Sirk did some production for the first few EX2 releases, but has he been involved behind the scenes on all the EX2 albums? What is his role when he's not providing beats?

    Yeah, Sirk has always been the Abolano Records label head. He used to do his own thing. He used to put out little mixtape compilations with other local emcees. I think he had one of the Black Eyed Peas on a tape he did back then. When EX2 hooked up with Sirk, he recognized us from the Three Eyed Cowz tape. That was prior to Undersounds, which is the first album we started recording. And he became accessible to us with a dope studio and we were like, "Cool! Now we have a legitimate studio where we can record, vibe out." He basically built Abolano Records around us at that time. He had the means and he became that person that was doing the production, doing all the graphics work - I would bring all the pieces from LSD heads, like Pang One, and he would put it all together. He was the one who really brought it all together. I would give him all the ideas and Sirk was always the one that was the real driver behind the label and made sure everything came out with the visuals that we needed to do for what we did, man. He's still behind everything that we're doing today. He's a big part of EX2, history and present.




You mentioned Three Eyed Cowz. I personally love Noise and The Evil Cow Burger and I know they're now considered underground classics. Do you have any memories you could share about the recording of those projects?

    We did most of the recording at AWOL's home studio. The biggest memory I have of recording Three Eyed Cowz was driving to San Francisco to work with Tommy V and doing one of those songs with Tommy V, Rashinel, AWOL, myself. That was probably the biggest memory I have, being out in Frisco and meeting up with, like, Global Phlowtations and doing all kinds of stuff out there. That was all the old school stuff.

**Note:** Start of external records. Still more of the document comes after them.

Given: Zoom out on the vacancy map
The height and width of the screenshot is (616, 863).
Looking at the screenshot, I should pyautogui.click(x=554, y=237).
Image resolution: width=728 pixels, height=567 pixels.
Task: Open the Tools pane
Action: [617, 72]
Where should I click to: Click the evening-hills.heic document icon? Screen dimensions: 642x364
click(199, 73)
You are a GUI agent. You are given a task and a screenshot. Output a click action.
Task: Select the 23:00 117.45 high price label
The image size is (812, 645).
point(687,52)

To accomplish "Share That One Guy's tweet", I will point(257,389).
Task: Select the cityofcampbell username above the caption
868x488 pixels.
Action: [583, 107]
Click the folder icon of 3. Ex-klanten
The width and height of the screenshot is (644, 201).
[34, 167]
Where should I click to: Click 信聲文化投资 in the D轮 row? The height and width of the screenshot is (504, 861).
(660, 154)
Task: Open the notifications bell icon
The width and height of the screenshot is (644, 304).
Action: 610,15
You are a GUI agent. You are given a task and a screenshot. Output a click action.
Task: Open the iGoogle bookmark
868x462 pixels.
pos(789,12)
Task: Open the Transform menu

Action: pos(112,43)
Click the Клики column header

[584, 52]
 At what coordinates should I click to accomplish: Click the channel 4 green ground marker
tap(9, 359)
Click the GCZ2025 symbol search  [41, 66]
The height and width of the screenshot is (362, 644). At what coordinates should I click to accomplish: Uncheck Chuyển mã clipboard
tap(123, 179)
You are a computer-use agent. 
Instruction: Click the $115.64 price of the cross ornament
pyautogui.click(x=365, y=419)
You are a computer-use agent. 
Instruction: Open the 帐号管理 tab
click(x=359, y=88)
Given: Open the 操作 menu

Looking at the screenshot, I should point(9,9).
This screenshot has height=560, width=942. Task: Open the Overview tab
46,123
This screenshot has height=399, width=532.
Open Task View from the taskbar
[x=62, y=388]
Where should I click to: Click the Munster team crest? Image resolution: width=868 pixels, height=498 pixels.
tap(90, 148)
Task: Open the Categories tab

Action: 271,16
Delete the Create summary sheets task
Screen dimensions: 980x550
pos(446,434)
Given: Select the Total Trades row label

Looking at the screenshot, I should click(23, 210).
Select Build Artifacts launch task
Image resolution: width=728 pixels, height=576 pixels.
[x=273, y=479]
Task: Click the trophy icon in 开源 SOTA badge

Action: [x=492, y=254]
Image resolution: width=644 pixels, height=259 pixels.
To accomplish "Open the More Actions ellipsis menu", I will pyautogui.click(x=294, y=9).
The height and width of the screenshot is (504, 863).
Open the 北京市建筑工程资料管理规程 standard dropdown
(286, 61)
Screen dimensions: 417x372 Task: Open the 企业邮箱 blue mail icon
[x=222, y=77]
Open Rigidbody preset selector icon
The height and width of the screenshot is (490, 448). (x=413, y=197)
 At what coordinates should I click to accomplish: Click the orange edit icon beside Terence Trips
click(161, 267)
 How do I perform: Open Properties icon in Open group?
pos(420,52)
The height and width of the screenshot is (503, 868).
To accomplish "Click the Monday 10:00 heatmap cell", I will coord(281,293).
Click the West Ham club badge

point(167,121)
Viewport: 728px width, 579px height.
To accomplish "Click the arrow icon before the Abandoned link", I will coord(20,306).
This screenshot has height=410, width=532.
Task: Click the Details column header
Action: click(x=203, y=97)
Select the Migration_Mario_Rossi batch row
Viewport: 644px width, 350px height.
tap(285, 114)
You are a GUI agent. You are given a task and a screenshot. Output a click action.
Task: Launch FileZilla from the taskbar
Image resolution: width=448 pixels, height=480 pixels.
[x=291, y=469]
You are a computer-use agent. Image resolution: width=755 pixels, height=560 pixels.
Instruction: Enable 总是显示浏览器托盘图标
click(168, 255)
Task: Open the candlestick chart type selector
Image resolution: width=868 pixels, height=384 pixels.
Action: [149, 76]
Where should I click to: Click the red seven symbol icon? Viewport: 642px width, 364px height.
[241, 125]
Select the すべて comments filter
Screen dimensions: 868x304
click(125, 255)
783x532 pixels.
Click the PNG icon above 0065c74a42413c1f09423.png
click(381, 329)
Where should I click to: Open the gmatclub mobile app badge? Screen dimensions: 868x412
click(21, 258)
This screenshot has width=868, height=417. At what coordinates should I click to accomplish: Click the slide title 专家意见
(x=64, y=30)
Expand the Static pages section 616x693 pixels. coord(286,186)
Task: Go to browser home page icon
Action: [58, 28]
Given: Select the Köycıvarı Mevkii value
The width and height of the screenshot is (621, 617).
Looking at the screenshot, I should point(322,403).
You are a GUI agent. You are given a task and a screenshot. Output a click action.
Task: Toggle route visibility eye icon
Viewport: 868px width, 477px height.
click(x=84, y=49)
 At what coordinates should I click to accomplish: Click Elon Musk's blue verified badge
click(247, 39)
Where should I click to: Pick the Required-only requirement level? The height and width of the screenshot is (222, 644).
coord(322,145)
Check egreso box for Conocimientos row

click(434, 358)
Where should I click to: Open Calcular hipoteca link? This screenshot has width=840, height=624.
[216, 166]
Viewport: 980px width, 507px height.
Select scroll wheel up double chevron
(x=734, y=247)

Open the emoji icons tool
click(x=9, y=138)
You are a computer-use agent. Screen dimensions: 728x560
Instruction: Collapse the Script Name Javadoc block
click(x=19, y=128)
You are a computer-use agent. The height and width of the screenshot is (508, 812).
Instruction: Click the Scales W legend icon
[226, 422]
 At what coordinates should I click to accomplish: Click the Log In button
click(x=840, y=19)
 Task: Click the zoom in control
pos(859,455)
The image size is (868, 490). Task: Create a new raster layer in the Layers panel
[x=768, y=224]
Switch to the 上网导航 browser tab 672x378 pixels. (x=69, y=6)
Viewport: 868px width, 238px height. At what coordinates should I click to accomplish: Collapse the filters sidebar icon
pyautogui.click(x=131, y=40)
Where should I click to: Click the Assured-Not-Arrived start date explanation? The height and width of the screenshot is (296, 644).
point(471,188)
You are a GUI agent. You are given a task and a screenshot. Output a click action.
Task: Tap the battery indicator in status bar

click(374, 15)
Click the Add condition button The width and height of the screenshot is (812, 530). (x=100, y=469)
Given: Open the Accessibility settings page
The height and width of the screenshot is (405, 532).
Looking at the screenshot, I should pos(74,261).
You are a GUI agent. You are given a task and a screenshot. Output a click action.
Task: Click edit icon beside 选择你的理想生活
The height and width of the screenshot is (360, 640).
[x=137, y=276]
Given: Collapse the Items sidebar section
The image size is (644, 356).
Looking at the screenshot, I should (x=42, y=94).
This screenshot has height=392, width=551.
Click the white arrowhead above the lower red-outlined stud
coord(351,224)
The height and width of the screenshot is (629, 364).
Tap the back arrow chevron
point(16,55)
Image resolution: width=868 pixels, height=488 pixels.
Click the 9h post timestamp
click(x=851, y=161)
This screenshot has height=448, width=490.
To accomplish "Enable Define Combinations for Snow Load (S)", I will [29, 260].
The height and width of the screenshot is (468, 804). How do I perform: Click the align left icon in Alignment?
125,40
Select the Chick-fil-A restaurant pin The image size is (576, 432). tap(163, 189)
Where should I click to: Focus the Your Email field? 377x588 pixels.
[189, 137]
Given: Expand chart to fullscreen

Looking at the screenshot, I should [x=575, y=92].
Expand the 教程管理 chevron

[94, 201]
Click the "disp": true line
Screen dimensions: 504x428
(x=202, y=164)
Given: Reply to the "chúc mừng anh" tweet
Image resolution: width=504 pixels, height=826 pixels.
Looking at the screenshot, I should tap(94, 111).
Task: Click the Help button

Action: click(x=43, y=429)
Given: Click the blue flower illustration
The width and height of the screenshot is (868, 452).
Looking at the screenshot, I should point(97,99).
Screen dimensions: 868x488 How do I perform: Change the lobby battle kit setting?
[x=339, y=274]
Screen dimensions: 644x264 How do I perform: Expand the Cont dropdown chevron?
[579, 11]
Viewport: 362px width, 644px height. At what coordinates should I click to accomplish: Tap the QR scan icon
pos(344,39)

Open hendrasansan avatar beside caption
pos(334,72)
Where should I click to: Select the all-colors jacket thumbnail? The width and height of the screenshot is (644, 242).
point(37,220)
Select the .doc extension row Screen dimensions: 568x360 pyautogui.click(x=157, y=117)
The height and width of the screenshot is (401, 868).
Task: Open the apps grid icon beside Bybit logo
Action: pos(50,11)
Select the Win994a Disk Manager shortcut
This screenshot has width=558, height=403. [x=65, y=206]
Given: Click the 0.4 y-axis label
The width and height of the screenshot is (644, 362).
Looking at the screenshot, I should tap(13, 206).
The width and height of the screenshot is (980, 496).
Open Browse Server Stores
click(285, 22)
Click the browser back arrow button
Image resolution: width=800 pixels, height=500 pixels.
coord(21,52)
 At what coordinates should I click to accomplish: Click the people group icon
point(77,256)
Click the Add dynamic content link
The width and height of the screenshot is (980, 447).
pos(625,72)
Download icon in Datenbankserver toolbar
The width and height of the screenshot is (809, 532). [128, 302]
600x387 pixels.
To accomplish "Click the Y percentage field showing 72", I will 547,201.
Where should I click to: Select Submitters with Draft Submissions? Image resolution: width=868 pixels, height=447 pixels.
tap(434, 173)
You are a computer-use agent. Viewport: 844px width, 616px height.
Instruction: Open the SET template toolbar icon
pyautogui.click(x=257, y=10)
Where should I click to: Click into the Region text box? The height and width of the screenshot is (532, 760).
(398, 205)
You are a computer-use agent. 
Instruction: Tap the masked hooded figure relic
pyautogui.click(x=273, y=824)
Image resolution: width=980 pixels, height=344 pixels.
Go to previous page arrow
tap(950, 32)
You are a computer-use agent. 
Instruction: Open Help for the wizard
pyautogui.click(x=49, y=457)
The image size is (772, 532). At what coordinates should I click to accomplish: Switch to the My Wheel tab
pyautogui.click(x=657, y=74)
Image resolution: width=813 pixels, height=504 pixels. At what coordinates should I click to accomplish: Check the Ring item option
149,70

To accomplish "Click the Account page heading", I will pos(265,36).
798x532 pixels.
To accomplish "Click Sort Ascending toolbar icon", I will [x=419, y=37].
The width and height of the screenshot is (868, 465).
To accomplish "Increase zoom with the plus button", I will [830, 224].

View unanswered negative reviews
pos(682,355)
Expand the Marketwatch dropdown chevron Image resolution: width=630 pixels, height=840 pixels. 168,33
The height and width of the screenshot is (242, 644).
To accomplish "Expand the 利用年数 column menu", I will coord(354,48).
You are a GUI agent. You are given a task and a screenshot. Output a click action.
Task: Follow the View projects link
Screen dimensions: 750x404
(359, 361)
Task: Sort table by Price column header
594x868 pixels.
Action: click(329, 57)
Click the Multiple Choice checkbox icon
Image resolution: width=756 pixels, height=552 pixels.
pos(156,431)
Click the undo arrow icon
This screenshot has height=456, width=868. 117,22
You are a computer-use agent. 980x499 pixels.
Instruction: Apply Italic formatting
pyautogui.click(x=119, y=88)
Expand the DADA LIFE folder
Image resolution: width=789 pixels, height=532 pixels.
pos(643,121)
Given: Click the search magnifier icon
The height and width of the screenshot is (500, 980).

EX2 lyrics always had a strong battle edge. Is that something you were into prior to the Blowed or was that inspired by your experiences there?

    We already had that mentality from backyard parties, testing local emcees and bagging sessions that led to us battling each other for fun. We made sure our presence was felt at open mics, no doubt. And yes, we definitely went to the Blowed and had our fair share of experiences, for sure. That was a true battle ground back then.

    I think one of our first battles with Blowed heads was us and Kali 9, with Khynky Rhead, Slant and Puzoozoo Watt, but that one didn't start at the Blowed. There's a lot of stories and memories. Some of that shit kept on until we battled side-by-side at a B-Boy Summit in San Diego in some 310 vs. 619 ciphers. Those were some of the best times, man. I remember one year we traveled to Cincinnati to Scribble Jam, the year Undersounds of the 562 dropped. We ciphered and battled out of state heads that I won't mention, but are household names today that may surprise you. We didn't do shit in the actual Scribble Jam battle though. We were away from home and partying [laughs]. I'm pretty sure I was the only person that entered but I was on a good one and jumped on the mic when they called someone else up who lagged getting to the stage. I blew my shot to place because they knew I wasn't that person. May have been the year Sage Francis won it. Don't recall exactly.

I know you were part of Massmen. Was there a connection with Massive? Is that where the Mass from Massmen comes from?

    No, they're independent of each other, but Massive, he's family. He was always producing along with Fat Jack. I think that just happened to be more of a coincidence. Unless there's some history I'm not aware of. Massive was actually the vocals in the background on "Slow Lights." I don't know if a lot of people know that. But he was the guy doing the car jacking in the background of that song. His ties with Massmen are tight. He produced some of the early EX2 stuff and was a mentor to some degree. He took us and Roach under his wing and would come around with beats and shit to work on.

One of my favourite tracks you've done was "Dead Poets" with Existereo, produced by Longevity. Do you have any memories recording that?

    Existereo was working on that first album, Dirty Deeds & Dead Flowers. Him and Longevity invited me over. Longevity was making a lot of beats at that time at Deeskee's house, where him and 2Mex and Subtitle were living at the time. They had that slammin' ass beat and we came up with the chorus on the spot and we knocked that song out. That's a personal favourite of mine as well. Longevity's got dope beats. He's definitely someone that's in my line of sight that I need to build with. Everything comes together over time, you know?

EX2 took a bit of a hiatus after Nemesis. Did you record Laws & Flaws to fill in the gap or did you always have plans to do solo albums alongside the EX2 projects?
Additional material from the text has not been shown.